Faits et événements František Peřina, héros de l’aviation tchèque pendant la guerre
Vendredi dernier, le général et ancien pilote de la RAF František Peřina aurait eu cent ans. Retour sur la vie d’une des grandes figures de l’histoire tchèque de la seconde guerre mondiale.
František Peřina
Surnommé le « général du ciel », le pilote de chasse František
Peřina a inscrit son nom dans l’histoire de l’aviation militaire et
dans celle de la résistance au nazisme dès les premières heures de la
Seconde guerre mondiale. C’est ce que relevait d’ailleurs l’historien
Jiří Rajlich, en 2006, lors du décès František Peřina à l’âge de
95 ans :
« Il était une légende, déjà de son vivant. František Peřina s’est rendu célèbre dès 1937 où il s’est fait remarqué à l’occasion de la Compétition internationale d’aviation qui se déroulait à Zurich. Mais il est véritablement entré dans l’histoire lors d’une bataille de l’air au-dessus de la France en 1940. »
František Peřina
Car en effet, après la dissolution de la Tchécoslovaquie en 1939,
František Peřina, quitte le pays pour la France et rejoint la Légion
étrangère. Mais dès que la France déclare la guerre à l’Allemagne,
il rejoint, conformément à son souhait d’origine, l’Armée de l’air
française. A bord de son avion Curtiss, il abat une dizaine d’avions de
la Luftwaffe en trois semaines à peine, et devient célèbre par ce fait
d’armes. Mais en juin 1940, son avion est touché par un Messerschmitt.
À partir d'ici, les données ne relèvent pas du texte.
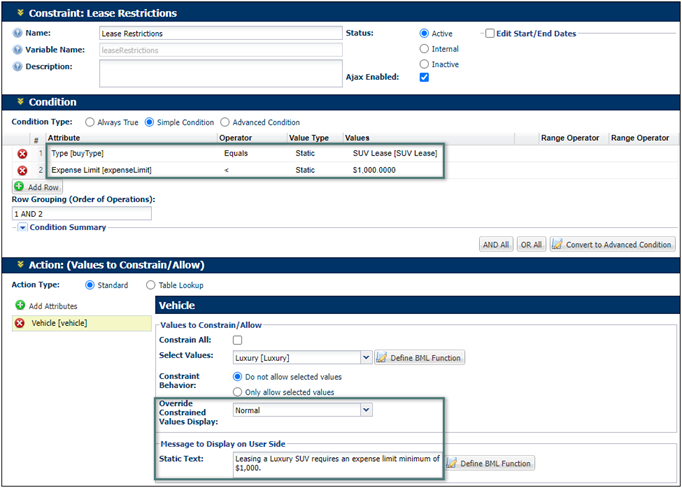Screen dimensions: 682x488
Task: Click help icon next to Variable Name
Action: click(x=18, y=49)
Même blessé, il parvient à se poser et après avoir été soigné, il
parvient à rejoindre les Forces française libres à Oran, en Algérie.
Plus tard, il rejoindra l’Angleterre et la RAF, où il se distingue par
d’autres exploits aériens.
Comme le rappelait Jiří Rajlich, le lien de František Peřina à l’aviation était de ceux qu’on qualifie de vocation :
« Il a eu envie de voler très, très jeune. Il était originaire de
Moravie, où se trouvaient plusieurs bases aériennes. Il y avait toujours
un avion dans les airs. La première fois qu’il a vu un avion, il avait 8
ans. C’est un hasard, mais le pilote de l’avion s’appelait Peřina.
Il s’est dit : ‘si lui vole, pourquoi pas moi ?’ Il a poursuivi son
objectif, contre la volonté de ses parents d’ailleurs au début.
C’était quelqu’un de très talentueux. Pour preuve : après avoir fait
son école, il a été choisi pour être pilote de chasse ce qui veut dire
qu’il devait être parmi les dix meilleurs de sa promotion. »
František Peřina (à droite) avec Alois Vašátko
Après la fin de la Seconde guerre mondiale, František Peřina retourne
en Tchécoslovaquie, où il retrouve sa femme, Anna, emprisonnée pendant
les trois dernières années du conflit. Mais l’atmosphère est lourde
dans cette Tchécoslovaquie d’après-guerre, où très vite, après le
putsch communiste de 1948, les anciens pilotes de la RAF, les résistants
tchèques qui ont servi les Alliés, se retrouvent persona non grata aux
yeux du nouveau régime. Certains sont exécutés, comme le général
Heliodor Pika, d’autres auront plus de chance et parviendront à fuir,
comme František Peřina et sa femme.
František Peřina travaillera à nouveau pour la RAF pendant quelques années, avant de partir pour le Canada puis les Etats-Unis.
En 1993, František Peřina et son épouse sont revenus en République tchèque. Accueilli en héros, František Peřina dira alors qu’il ne voulait qu’une chose : mourir dans son pays natal… Décoré à de nombreuses reprises, le « général du ciel » est décédé à Prague en mai 2006, à l’âge de 95 ans, quelques semaines seulement après sa femme.